List all lines of the data that include the string "sidebar".

--- Input records Enclosed Below ---

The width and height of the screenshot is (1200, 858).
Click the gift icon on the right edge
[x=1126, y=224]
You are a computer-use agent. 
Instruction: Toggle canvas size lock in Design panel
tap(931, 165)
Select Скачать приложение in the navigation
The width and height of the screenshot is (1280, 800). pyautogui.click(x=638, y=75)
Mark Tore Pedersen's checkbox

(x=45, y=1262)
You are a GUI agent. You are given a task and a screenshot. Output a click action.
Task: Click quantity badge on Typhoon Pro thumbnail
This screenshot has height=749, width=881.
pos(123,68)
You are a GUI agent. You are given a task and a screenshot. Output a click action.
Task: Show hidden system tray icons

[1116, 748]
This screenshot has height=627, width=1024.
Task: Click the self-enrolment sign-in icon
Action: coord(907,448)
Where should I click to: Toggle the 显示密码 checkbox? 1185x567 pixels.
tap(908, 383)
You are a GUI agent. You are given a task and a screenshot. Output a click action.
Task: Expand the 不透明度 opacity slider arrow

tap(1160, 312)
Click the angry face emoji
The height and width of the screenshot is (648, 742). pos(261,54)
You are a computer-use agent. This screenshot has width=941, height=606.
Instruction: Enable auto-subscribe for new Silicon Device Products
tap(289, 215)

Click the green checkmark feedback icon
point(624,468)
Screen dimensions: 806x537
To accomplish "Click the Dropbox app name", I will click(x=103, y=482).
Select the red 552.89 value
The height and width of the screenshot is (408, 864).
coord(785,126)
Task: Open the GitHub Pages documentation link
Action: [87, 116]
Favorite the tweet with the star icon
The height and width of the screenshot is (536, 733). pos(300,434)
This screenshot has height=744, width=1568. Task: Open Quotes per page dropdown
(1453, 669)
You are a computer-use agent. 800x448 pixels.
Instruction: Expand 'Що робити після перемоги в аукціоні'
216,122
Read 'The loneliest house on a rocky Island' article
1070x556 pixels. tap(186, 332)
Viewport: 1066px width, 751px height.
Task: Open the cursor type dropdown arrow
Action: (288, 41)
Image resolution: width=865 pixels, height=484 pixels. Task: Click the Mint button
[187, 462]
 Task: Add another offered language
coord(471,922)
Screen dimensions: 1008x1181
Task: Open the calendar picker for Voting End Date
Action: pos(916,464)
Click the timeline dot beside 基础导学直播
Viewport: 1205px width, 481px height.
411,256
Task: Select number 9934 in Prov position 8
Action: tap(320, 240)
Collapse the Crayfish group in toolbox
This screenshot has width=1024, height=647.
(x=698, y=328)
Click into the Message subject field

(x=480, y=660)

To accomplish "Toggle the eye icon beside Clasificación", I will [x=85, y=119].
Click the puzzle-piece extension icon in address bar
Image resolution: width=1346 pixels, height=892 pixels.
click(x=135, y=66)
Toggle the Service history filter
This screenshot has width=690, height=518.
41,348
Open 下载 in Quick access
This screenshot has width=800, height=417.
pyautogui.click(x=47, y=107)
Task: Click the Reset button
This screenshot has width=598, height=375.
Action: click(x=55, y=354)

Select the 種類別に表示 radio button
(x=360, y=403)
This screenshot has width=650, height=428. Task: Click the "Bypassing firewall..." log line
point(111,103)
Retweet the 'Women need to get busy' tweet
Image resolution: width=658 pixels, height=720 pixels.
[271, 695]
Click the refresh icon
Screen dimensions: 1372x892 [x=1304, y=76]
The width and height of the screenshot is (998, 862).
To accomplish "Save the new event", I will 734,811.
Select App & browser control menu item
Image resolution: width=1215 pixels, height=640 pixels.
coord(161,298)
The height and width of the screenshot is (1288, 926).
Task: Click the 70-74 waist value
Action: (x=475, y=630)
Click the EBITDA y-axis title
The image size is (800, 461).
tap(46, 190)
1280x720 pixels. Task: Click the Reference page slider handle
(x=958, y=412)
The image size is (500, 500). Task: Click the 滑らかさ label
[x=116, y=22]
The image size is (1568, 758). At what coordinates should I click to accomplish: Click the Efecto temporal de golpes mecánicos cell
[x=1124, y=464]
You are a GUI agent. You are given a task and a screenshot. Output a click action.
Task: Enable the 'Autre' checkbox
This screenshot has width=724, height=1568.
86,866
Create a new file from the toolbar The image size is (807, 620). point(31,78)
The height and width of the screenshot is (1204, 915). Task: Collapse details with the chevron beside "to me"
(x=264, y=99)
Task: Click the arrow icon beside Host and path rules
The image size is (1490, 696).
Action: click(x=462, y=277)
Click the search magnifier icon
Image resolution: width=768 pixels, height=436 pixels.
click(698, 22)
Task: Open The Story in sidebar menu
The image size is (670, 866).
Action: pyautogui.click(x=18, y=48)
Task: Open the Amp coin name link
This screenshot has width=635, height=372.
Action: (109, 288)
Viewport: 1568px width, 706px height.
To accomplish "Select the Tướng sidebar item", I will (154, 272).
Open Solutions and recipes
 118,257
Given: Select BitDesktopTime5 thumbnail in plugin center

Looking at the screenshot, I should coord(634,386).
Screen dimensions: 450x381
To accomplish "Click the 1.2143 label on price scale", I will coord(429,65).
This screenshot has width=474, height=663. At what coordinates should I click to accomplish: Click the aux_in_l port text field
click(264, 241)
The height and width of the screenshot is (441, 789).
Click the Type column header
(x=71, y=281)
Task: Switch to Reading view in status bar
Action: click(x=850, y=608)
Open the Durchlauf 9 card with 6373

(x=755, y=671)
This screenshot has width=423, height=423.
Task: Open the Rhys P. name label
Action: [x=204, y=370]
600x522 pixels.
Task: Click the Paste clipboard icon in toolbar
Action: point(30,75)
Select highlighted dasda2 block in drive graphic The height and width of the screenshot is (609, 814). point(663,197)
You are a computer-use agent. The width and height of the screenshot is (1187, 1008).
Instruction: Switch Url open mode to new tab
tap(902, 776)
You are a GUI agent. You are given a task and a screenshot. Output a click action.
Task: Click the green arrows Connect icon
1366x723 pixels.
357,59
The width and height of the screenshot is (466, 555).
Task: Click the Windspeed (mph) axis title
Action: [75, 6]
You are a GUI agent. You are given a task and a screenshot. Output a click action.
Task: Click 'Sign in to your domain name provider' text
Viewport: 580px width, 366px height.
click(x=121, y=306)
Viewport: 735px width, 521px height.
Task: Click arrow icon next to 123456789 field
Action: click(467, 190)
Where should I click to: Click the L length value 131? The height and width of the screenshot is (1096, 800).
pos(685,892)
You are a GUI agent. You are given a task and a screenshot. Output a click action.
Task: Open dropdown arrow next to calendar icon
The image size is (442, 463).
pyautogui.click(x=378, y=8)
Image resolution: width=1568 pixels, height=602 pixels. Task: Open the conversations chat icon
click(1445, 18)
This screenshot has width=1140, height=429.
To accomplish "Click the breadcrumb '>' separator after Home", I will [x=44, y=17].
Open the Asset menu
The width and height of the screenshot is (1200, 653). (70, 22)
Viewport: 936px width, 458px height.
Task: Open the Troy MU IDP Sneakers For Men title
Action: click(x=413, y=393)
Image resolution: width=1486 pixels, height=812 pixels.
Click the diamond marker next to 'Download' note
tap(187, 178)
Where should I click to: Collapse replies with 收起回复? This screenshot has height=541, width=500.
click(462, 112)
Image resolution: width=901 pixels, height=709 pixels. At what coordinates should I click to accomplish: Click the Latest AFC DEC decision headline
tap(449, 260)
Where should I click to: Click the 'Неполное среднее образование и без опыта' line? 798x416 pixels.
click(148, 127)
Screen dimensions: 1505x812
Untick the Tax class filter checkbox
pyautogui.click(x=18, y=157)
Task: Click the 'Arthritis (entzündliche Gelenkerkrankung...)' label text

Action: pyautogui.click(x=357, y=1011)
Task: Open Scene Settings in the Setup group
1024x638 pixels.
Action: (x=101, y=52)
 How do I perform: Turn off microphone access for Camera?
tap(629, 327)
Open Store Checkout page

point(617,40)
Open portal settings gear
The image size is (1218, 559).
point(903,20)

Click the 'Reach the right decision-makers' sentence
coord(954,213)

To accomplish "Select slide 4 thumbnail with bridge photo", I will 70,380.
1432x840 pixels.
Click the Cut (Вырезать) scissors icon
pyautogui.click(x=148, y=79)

--- End of Enclosed Input records ---

**Written response**
Task: Open The Story in sidebar menu
To accomplish "Select the Tướng sidebar item", I will (154, 272).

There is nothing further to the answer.